The most common standard by which treatments for cancer or related disorders, such as dysplasia, are measured is by the 5-year outcome. For example, we just mentioned the 80% five year survival rate for esophageal cancers that were found by surveillance in Barrett's and then treated by esophagectomy (surgical removal of the esophagus).

The finding of high grade dysplasia in Barrett's may mean that cancer already is present. For this reason, when high grade dysplasia is found, the next step is to repeat the endoscopy and take more biopsies. For this purpose, the recommendation is to take four biopsies (one from each quadrant) every one centimeter rather than every two centimeters. If the biopsy findings again reveal just high grade dysplasia, there are a number of management options, including esophagectomy, continued biopsy surveillance, and experimental approaches.

Endoscopic ultrasound

Endoscopic ultrasound is invaluable in the staging of early cancers to determine the depth of their penetration into surrounding tissue. It also can be used to determine if dysplastic tissue has invaded the surrounding tissue, that is, has become cancerous. This technique uses endoscopes as dedicated ultrasound devices. In other words, these endoscopes are used only for doing endoscopic ultrasound.

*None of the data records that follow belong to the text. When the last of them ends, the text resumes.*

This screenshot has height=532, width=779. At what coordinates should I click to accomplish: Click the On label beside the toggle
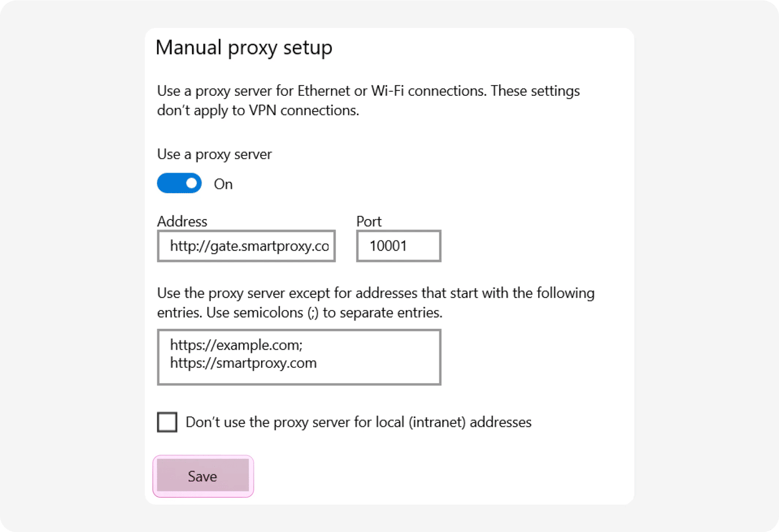point(223,184)
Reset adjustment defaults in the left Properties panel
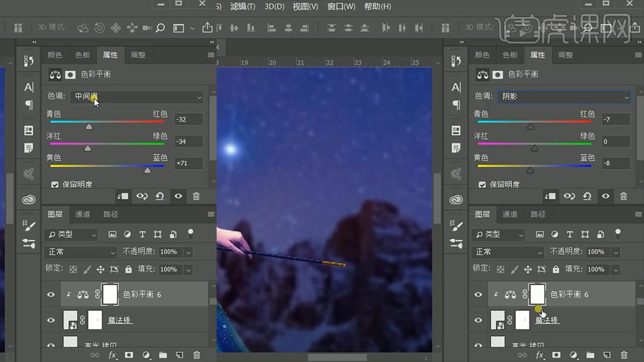 [159, 196]
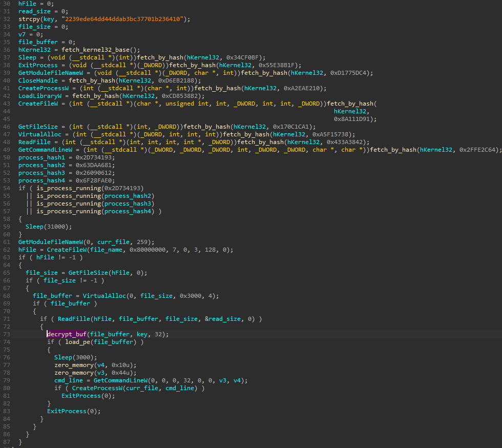This screenshot has height=448, width=502.
Task: Click hash constant 0x8A111D91
Action: point(355,119)
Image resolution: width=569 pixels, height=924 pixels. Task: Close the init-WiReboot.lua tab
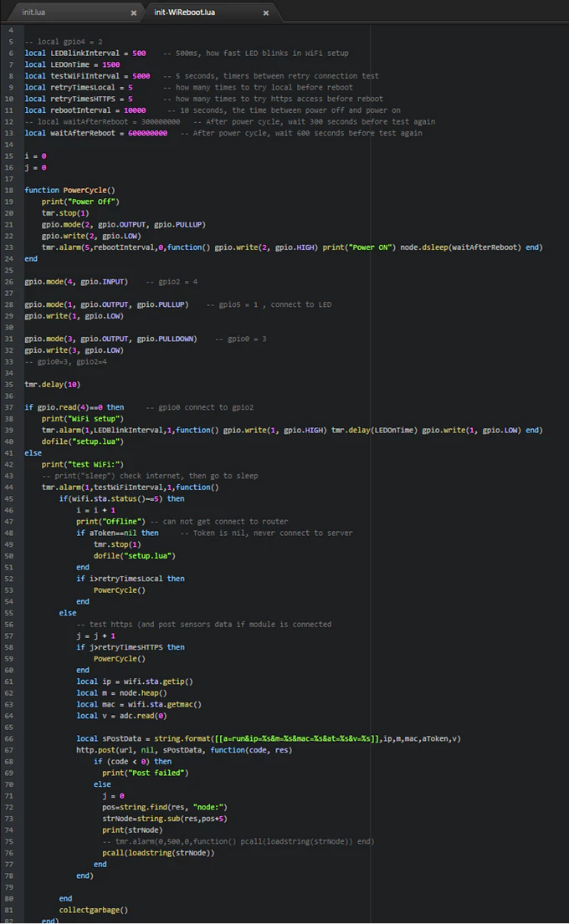click(x=266, y=13)
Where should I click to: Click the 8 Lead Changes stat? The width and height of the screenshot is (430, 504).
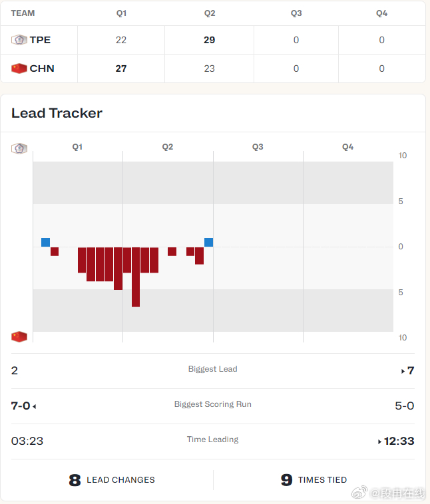click(112, 479)
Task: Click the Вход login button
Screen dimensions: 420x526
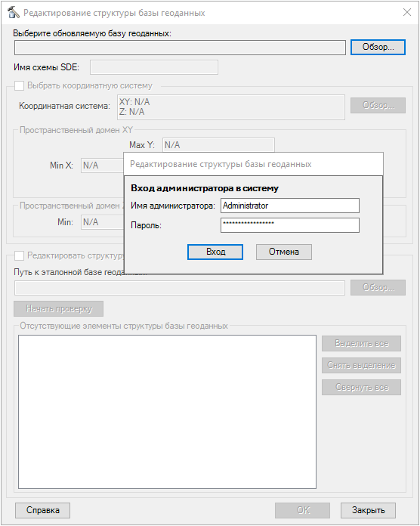Action: [x=215, y=252]
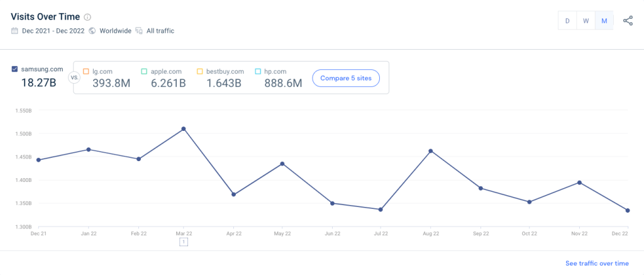The width and height of the screenshot is (644, 275).
Task: Check the hp.com checkbox
Action: point(258,71)
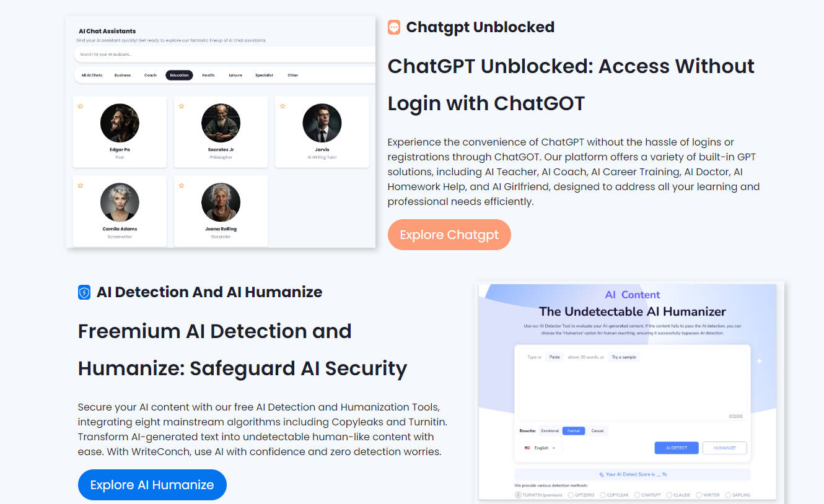Click the star on Joana Rolling card

(x=182, y=186)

These instruments can literally see through the wall of the esophagus with much greater accuracy than, for example, a computerized tomographic (CT) scan. Endoscopic ultrasound is available in most centers that specialize in Barrett's esophagus and/or esophageal cancer.

Esophagectomy

The gold standard for the management of high grade dysplasia is esophagectomy. Esophagectomy involves total removal of the esophagus except for a very short cuff of esophagus at its upper end. The esophagus is replaced with a segment of colon, or stomach is brought up under the breastbone and attached to the remaining cuff of the esophagus. Patients with Barrett's awaiting an esophagectomy should seek an experienced surgeon with a good track record. They should interview the surgeon about his/her results. There is no validated or magic annual number of operations that provides enough surgical experience, but some surgeons believe it should be at least 20 per year. What's important is not just the experience with the actual surgery, but also the experience of the team involved in the pre and post operative care.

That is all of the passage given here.